If you are not familiar with the insidious notion of crudely exposing your kitchen to the dining area and beyond (usually with only a squat “island” guarding the living spaces from the cabinets and appliances that tower behind it), you are lucky indeed. I’m all too familiar with the lies the open concept evangelists have force-fed us from their gleaming, granite countertops: It’s ideal for entertaining! You can chat with the girlsand chop onions at the same time! You can monitor your children or watch your favorite programs while whipping up some homemade ravioli! The open concept propaganda machine knows no shame.
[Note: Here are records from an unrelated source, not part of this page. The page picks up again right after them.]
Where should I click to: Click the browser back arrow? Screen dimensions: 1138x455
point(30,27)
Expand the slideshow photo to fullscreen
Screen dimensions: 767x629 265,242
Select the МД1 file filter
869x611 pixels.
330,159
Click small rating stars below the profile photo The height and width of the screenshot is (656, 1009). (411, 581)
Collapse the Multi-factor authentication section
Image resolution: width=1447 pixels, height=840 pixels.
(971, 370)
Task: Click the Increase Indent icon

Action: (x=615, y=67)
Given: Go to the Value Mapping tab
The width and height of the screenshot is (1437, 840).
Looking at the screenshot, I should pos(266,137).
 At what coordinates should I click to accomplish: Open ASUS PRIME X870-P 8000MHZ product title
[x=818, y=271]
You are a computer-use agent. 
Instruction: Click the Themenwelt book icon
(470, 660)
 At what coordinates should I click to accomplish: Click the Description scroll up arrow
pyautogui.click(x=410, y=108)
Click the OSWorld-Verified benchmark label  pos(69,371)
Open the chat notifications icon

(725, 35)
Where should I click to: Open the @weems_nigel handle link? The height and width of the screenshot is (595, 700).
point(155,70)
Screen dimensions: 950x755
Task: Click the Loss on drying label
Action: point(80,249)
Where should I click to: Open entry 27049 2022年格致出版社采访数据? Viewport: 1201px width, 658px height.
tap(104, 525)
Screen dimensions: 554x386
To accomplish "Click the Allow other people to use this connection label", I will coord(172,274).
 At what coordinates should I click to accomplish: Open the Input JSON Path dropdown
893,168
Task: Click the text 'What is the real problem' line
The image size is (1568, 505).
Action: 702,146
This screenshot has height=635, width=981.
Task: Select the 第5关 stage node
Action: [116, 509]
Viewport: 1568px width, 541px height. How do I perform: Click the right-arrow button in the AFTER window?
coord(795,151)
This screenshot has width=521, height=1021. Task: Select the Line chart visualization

First, let’s talk about entertaining, an activity that HGTV homebuyers and renovators value highly, as a rule. I have been throwing dinner parties for four to 10 people for years from my sturdy little galley-style set-up, and I have never craved more openness. In fact, having one’s kitchen quite separate from the dining and lounging areas (as mine is) brings with it a host of benefits. For one thing, no matter how careful your mise en place, cooking requires some amount of mess-making. Why force your guests to gaze upon your sullied pots and pans while they eat, when you could leave them in a separate space to deal with later? Moreover, part of the joy of cooking for guests is surprising them with the wonders you’ve prepared—if you can see me adding freshly browned mushrooms to my coq au vin, there will be no revelation at the table. And finally, I have never known a skilled home cook who could engage in sparkling conversation while also properly attending to his work. If your guests are incapable of entertaining themselves for a few minutes in the living room while you plate the first course, draft your partner or your most gregarious friend to open a bottle and get things rolling—it’s the least they can do in exchange for the free meal.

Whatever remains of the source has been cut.